Alfre Woodard speaks for the Barack Obama campaign in New Philadelphia, Ohio, on 2008-02-20.

Woodard's television credits include Hill Street Blues, St. Elsewhere, Faerie Tale Theatre (in "Puss in Boots"), L.A. Law, and Homicide: Life on the Street. Woodard has won four Primetime Emmy Awards for her performances in the series Hill Street Blues, L.A. Law and The Practice, as well as the television movie Miss Evers' Boys. Woodard has received Emmy nominations for Words by Heart, St. Elsewhere, Unnatural Causes, a second nomination for St. Elsewhere, A Mother's Courage: The Mary Thomas Story, The Piano Lesson, Gulliver's Travels, Homicide: Life on the Street, and The Water Is Wide.[2]

In 2003, Woodard, took part in the HBO film Unchained Memories, a dramatization of WPA slave narratives. From 2005 to 2006, Woodard starred in the ABC series Desperate Housewives, and received another Emmy nomination for her role as Betty Applewhite.

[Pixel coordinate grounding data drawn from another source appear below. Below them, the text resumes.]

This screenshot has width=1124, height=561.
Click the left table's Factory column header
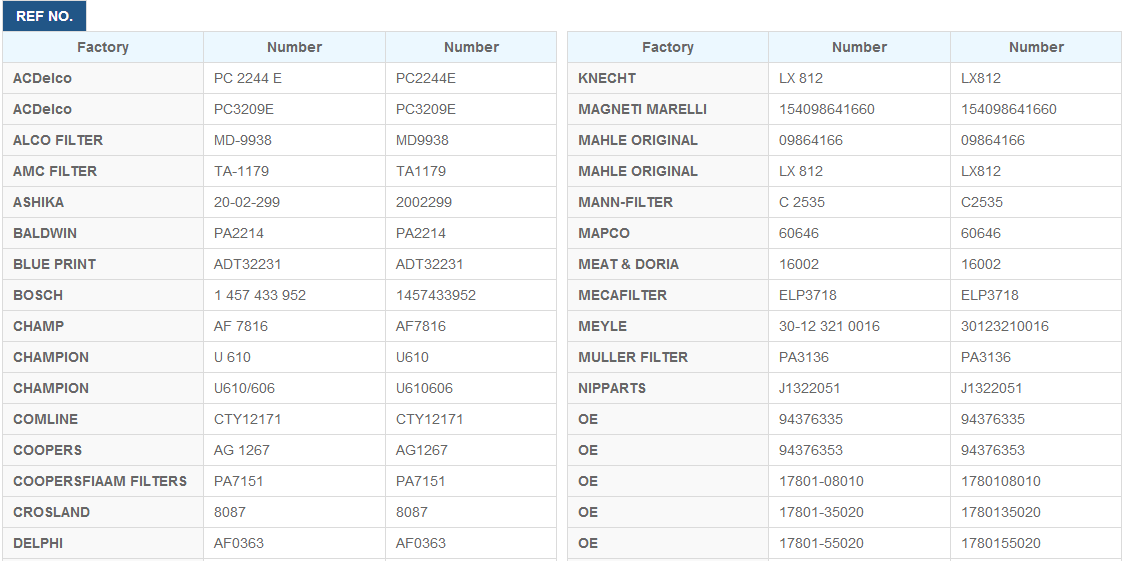click(x=103, y=47)
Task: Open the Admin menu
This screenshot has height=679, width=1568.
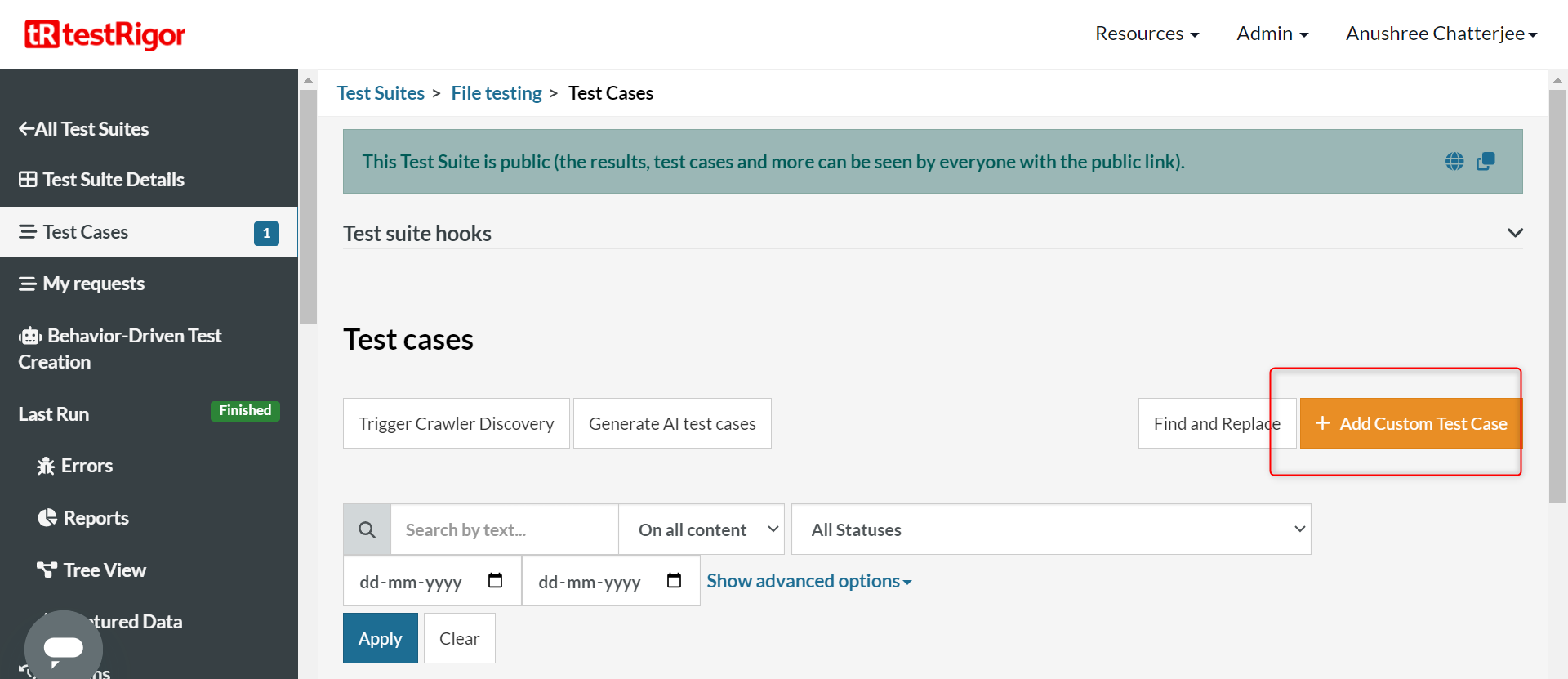Action: (x=1272, y=34)
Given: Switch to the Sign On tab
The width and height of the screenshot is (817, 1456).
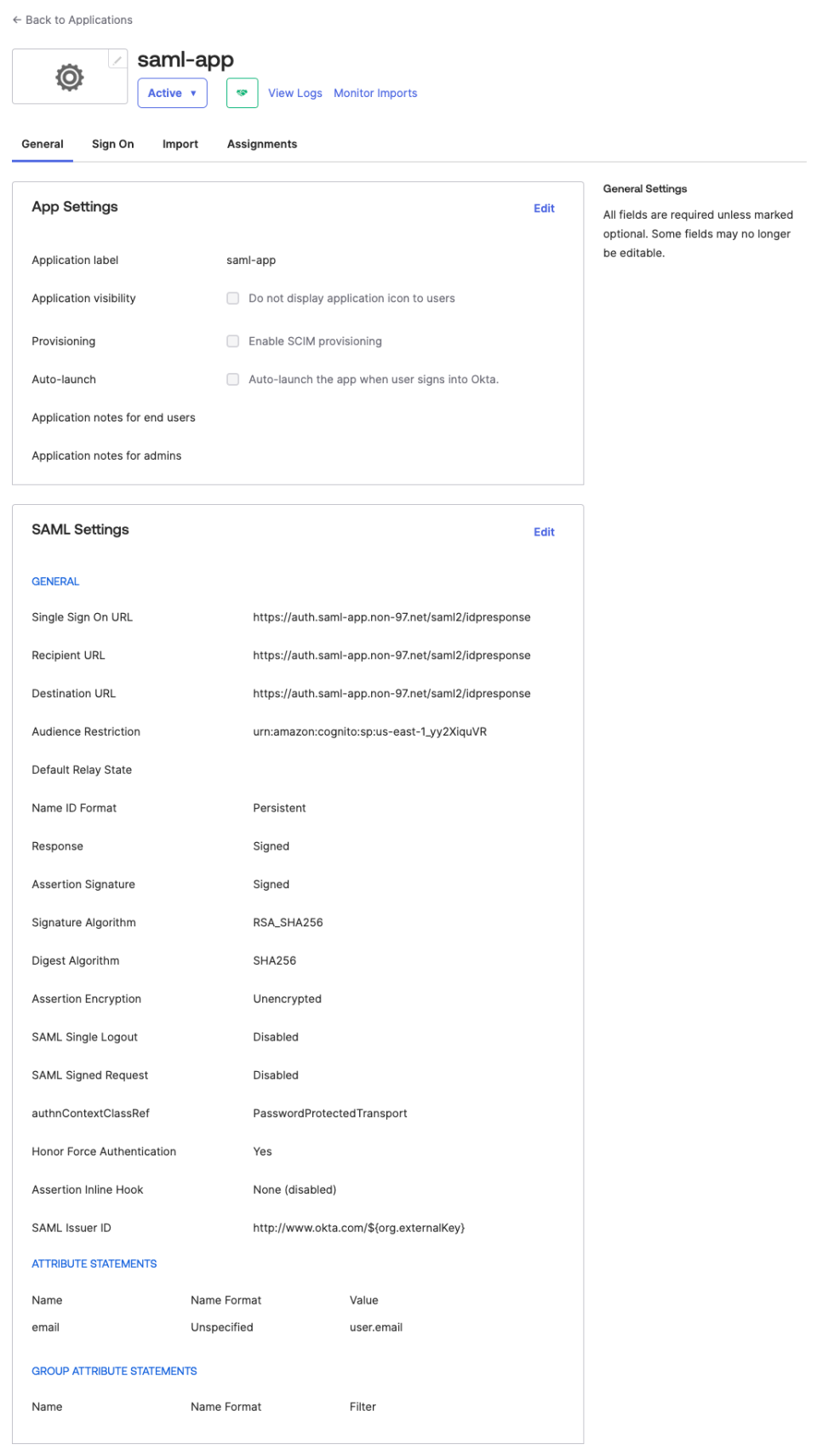Looking at the screenshot, I should point(112,144).
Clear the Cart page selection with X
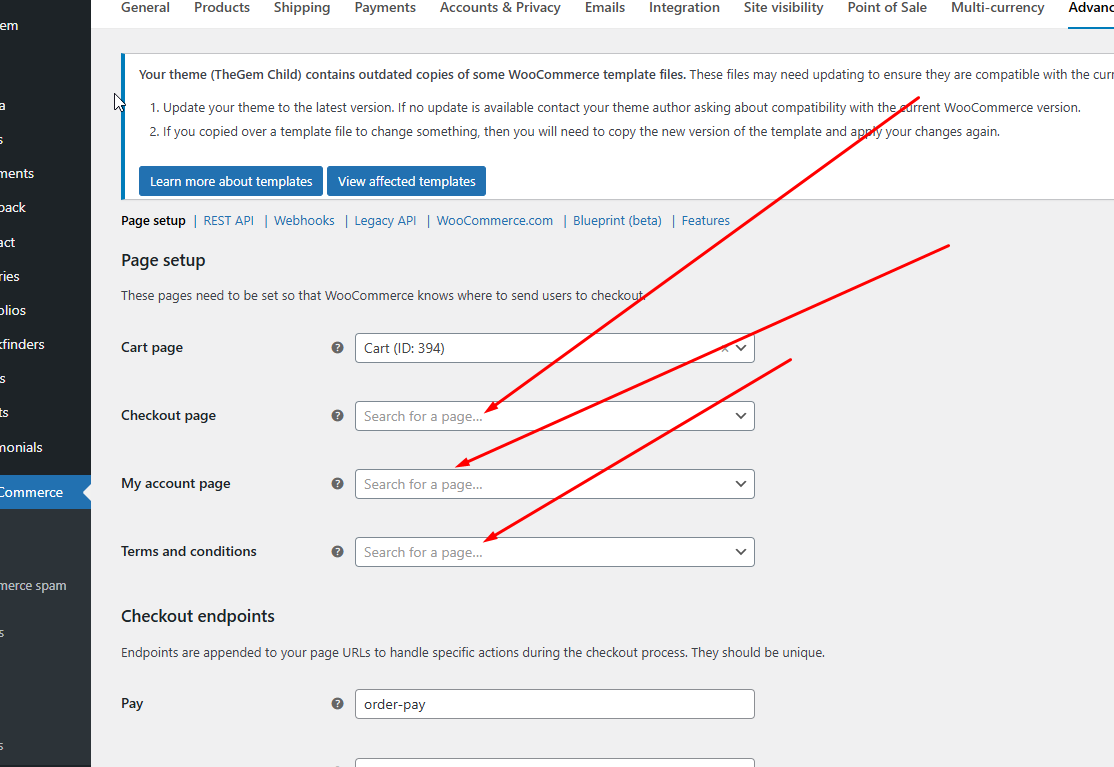The width and height of the screenshot is (1114, 767). coord(725,348)
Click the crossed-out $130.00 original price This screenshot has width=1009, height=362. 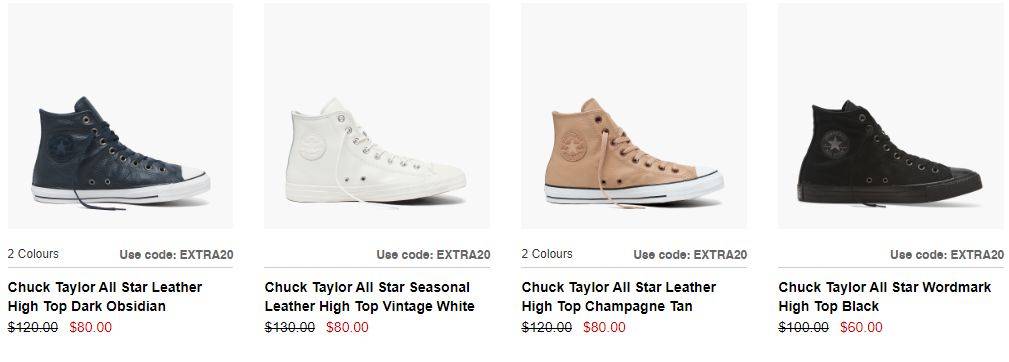(x=290, y=327)
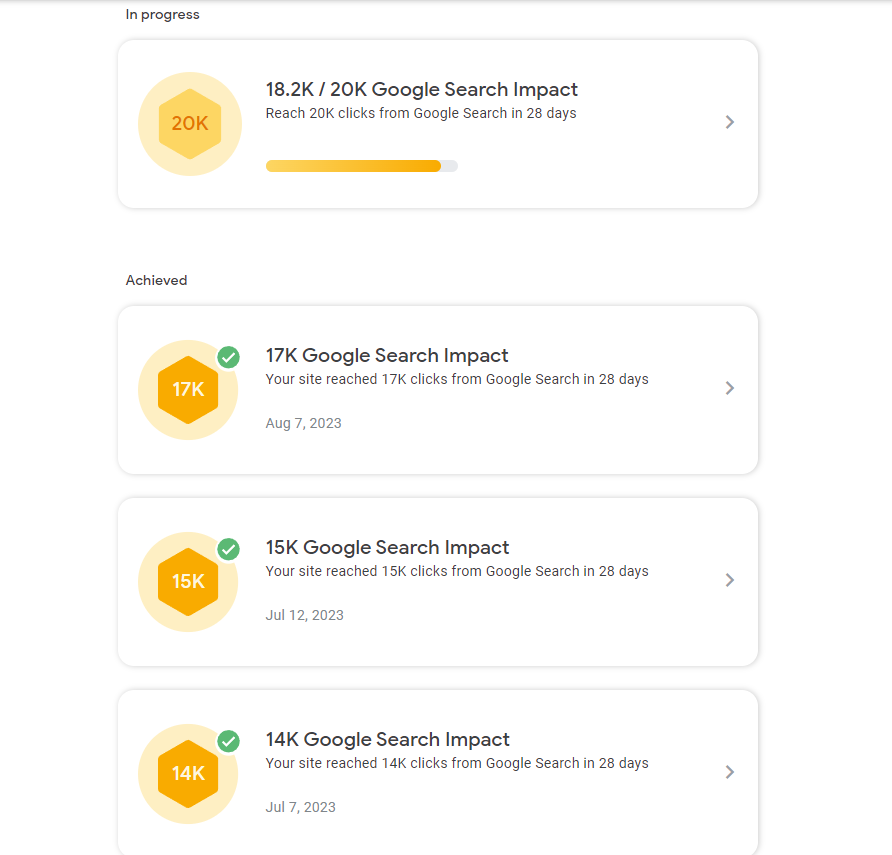
Task: Click the Aug 7, 2023 achievement date
Action: pos(303,423)
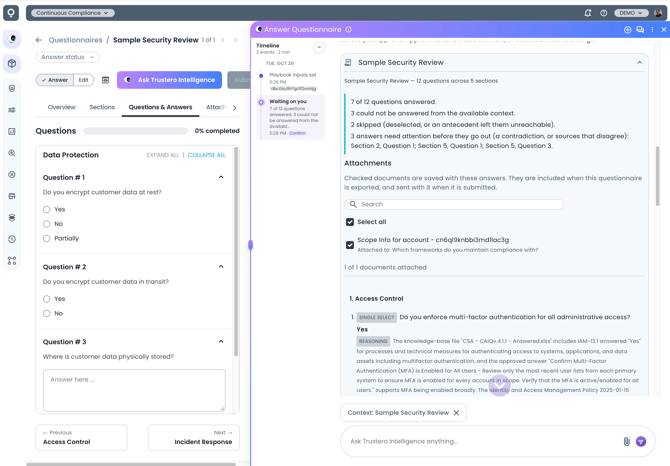The width and height of the screenshot is (670, 466).
Task: Click the back arrow beside Questionnaires
Action: coord(39,40)
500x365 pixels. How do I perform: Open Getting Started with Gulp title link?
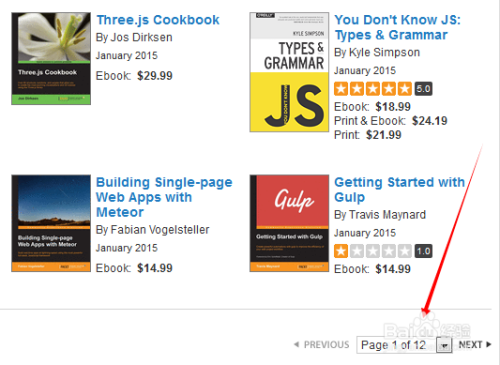click(x=399, y=190)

Woodard has appeared on stage in such plays as Map of the World, Drowning Crow, Me & Bessie, and The Winter's Tale. She starred in Tyler Perry's latest film The Family That Preys. In 2009, she appeared in American Violet, playing the mother of a 24-year-old African American woman wrongfully swept up in a drug raid.

In 2010, she was a guest star in the third season of the Vampire Television series True Blood as Ruby Jean Reynolds.[3] and was nominated for an Emmy Award in 2011 for her role.[4][5]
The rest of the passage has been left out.